チョコレートの効能 その(3)~(7):
愛する人の健康を守る!?

 恋する脳で急上昇する「フェネチルアミン」は、心拍数と血圧を上昇させます。よって、愛する人の血管と心臓が心配という方もいるかもしれません。ここでも、チョコレートは優れものです。

 チョコレートには、「血管の機能を改善」して「血圧を下げる」作用があります。この効果は高血圧の治療薬に匹敵する、という報告もあります【効能その(3)】。

 さらに、「血栓(血のかたまり)の形成を防ぐ」いわゆる血液サラサラ作用もあって、合わせて心臓発作や脳卒中の予防に役立ちます【効能その(4)】。

 愛する人の健康は誰もが願うことです。チョコレートには他にも多くの健康効果が報告されています。代表的なものをご紹介すると、

 悪玉(LDL)コレステロールを減らして、善玉(HDL)コレステロールを増やす「コレステロール値の改善」効果があります【効能その(5)】。

 脳への血流を増加させることで、「脳機能の低下を予防」するようです【効能その(6)】。

 チョコレートには「リラックス効果」があり、緊張を緩和してストレスから身体を守ります【効能その(7)】。

“食べ過ぎ”には
くれぐれもご注意!

 以上の効果のほとんどは、ミルクチョコレートではなく、ポリフェノールが豊富なブラックチョコレートまたは純ココアを食べることで得られます。

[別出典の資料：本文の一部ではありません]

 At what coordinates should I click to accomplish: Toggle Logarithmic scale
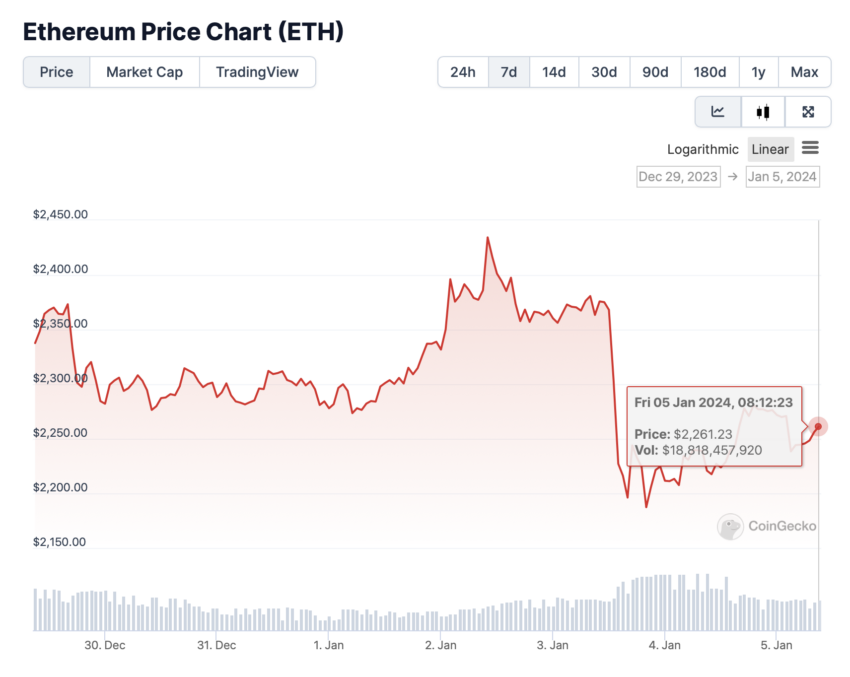[x=703, y=150]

 ただし、チョコレートは高脂肪、高カロリー食品です。“食べ過ぎ”にはくれぐれも注意しましょう。健康のためには、1日あたり10グラムのブラックチョコレートで十分です。

 最後に、心理的な効果を期待するなら、無欲に、ただ「チョコレートを食べることを楽しむ」ことが極意であるようです。それでは、美味しいチョコレートとともに、心ときめくバレンタインデーをお過ごしください。